Electromagnetism

How Electric and Magnetic Fields Create Forces

Electromagnetism explains how charged particles feel forces from electric and magnetic fields. Electric fields push or pull charges along the field direction depending on the sign of the charge. Magnetic fields deflect moving charges sideways, changing their direction without directly changing their speed. These ideas are central to motors, generators, particle accelerators, speakers, power grids, and many modern sensors.
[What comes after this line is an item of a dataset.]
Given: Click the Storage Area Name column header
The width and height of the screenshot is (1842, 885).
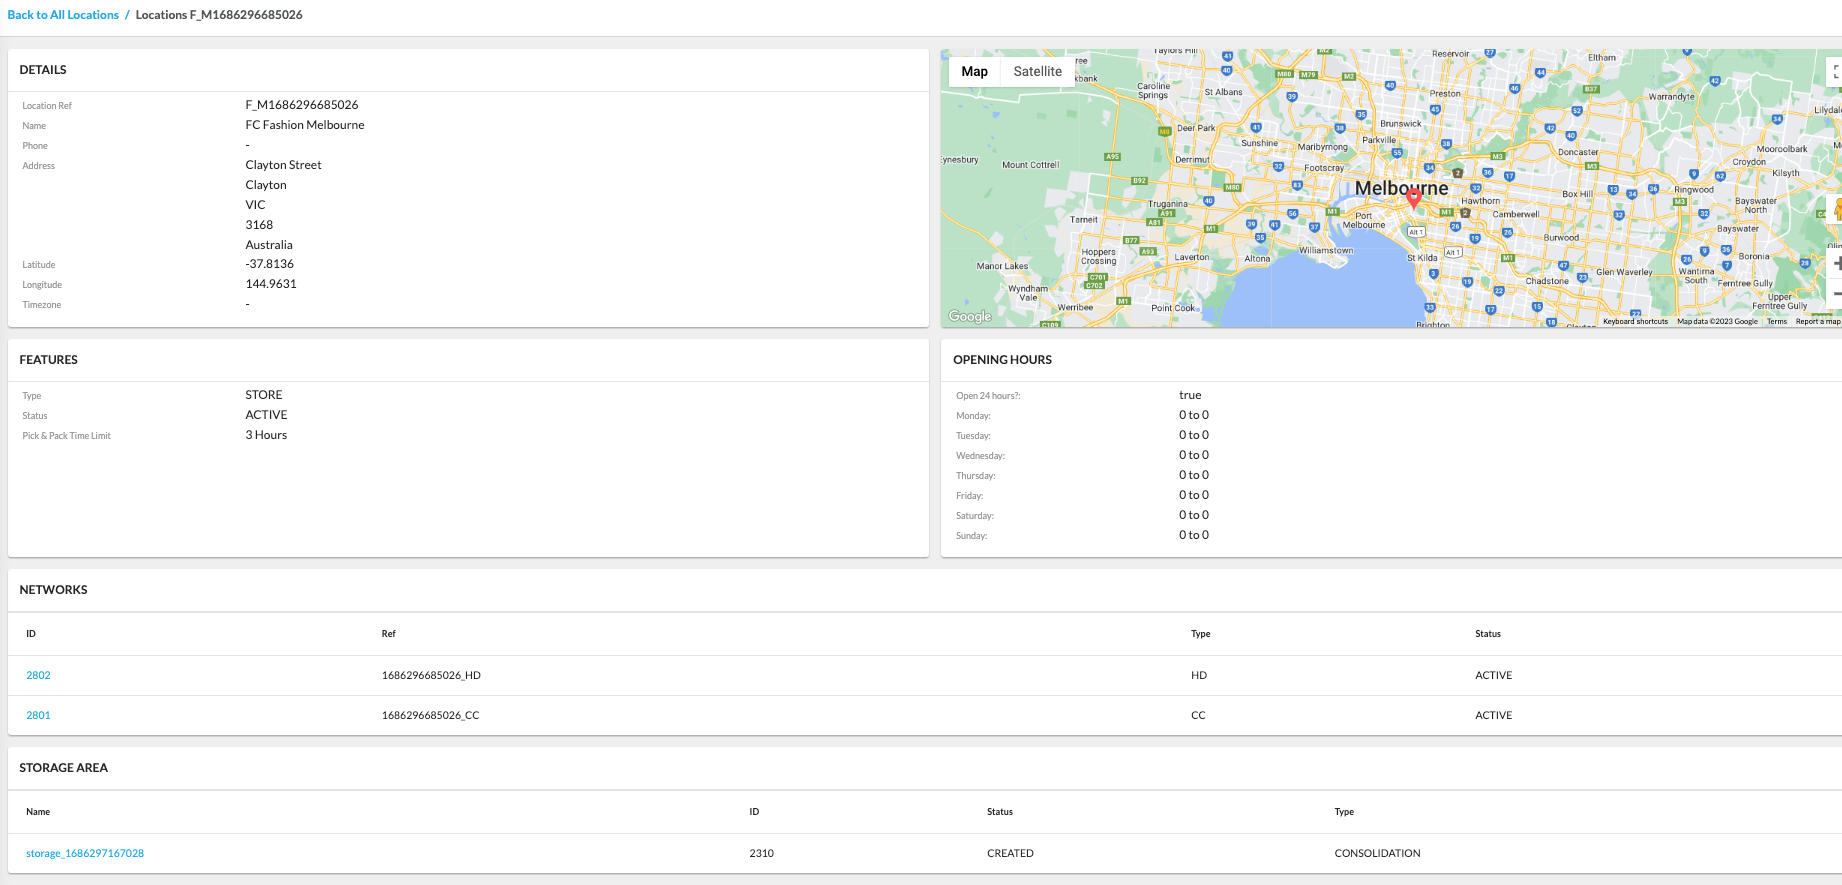Looking at the screenshot, I should pos(38,812).

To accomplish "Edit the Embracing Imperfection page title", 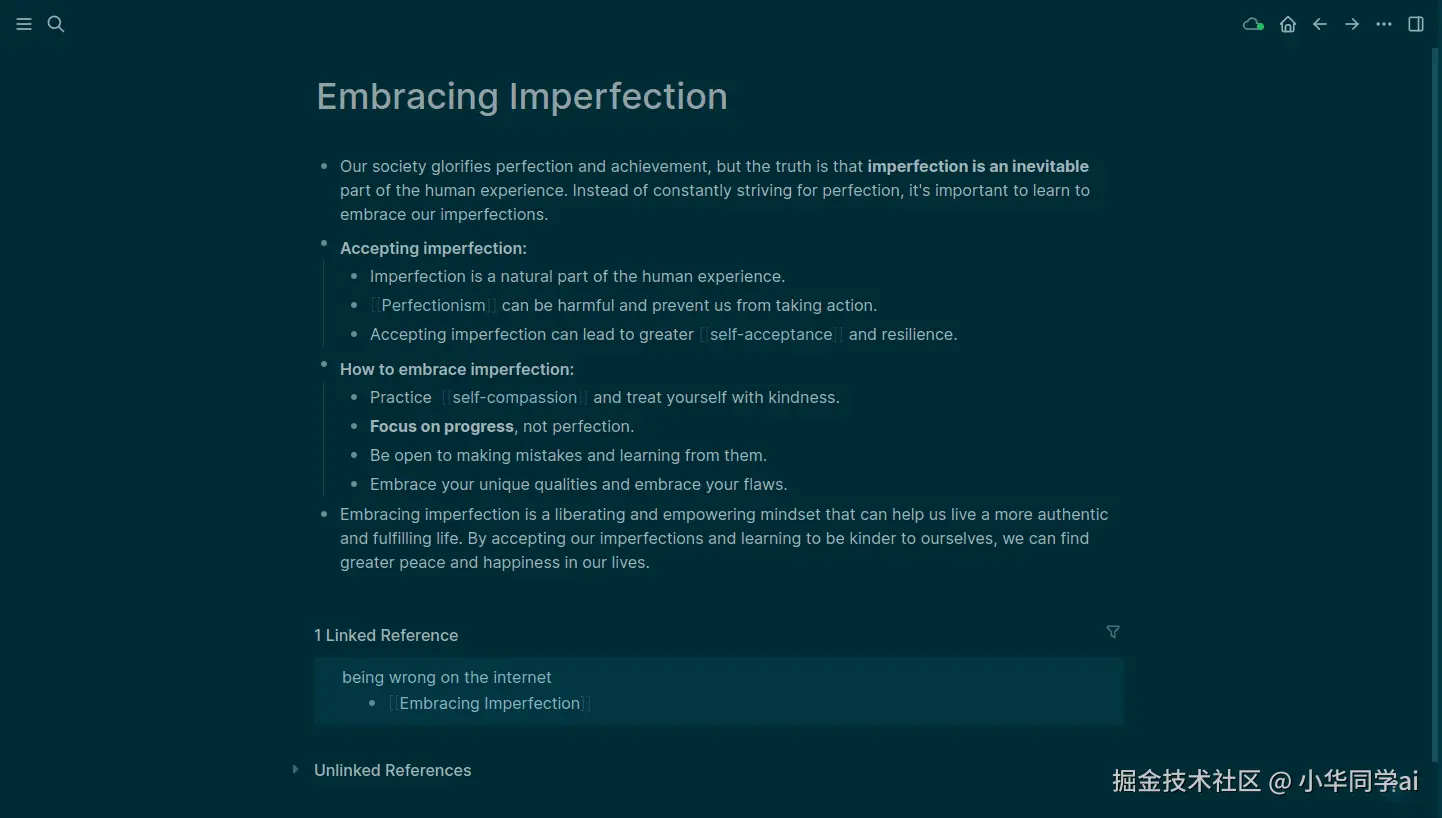I will [522, 97].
A charge in an electric field feels a force F = qE, so a positive charge accelerates with the field and a negative charge accelerates against it. A moving charge in a magnetic field feels a force F = qvB sin(theta), directed perpendicular to both its velocity and the magnetic field. Together, the electric and magnetic forces combine into the Lorentz force, F = qE + qv x B. This single rule predicts how charges curve, speed up, spiral, or separate in real electromagnetic systems.

Key Facts

Electric force on a charge: F = qE.
Magnetic force on a moving charge: F = qvB sin(theta).
Lorentz force: F = qE + qv x B.
A magnetic force is zero if the charge is at rest or moves parallel to the magnetic field.
For circular motion in a uniform magnetic field: r = mv/(|q|B).
Electric fields can change a particle's speed, while magnetic fields change the direction of its motion when perpendicular to velocity.

Vocabulary

Electric field: A region around charges where another charge experiences an electric force.
Magnetic field: A region around magnets or moving charges where moving charges and magnetic materials can experience forces.
Lorentz force: The total electromagnetic force on a charge due to electric and magnetic fields.
Right-hand rule: A method for finding the direction of magnetic force on a positive moving charge using the directions of velocity and magnetic field.
Field line: A drawn line that shows the direction a positive test charge or magnetic north pole would tend to move.

Common Mistakes to Avoid

Treating electric and magnetic forces as the same kind of push is wrong because electric forces act on charges whether they move or not, while magnetic forces require motion.
Forgetting the sin(theta) factor in F = qvB sin(theta) is wrong because only the part of velocity perpendicular to the magnetic field creates magnetic force.
Using the right-hand rule for negative charges without reversing the answer is wrong because the magnetic force direction flips when q is negative.
Assuming a magnetic field always changes a particle's speed is wrong because magnetic force is perpendicular to velocity and usually changes direction, not kinetic energy.

Practice Questions

1 A proton with charge 1.60 x 10^-19 C is in a uniform electric field of 2.5 x 10^4 N/C. What is the magnitude of the electric force on the proton?
2 An electron moves at 3.0 x 10^6 m/s perpendicular to a 0.20 T magnetic field. Using |q| = 1.60 x 10^-19 C, what is the magnitude of the magnetic force?
3 A positive charge moves to the right through a magnetic field pointing into the page. In which direction is the magnetic force, and how would the direction change if the charge were negative?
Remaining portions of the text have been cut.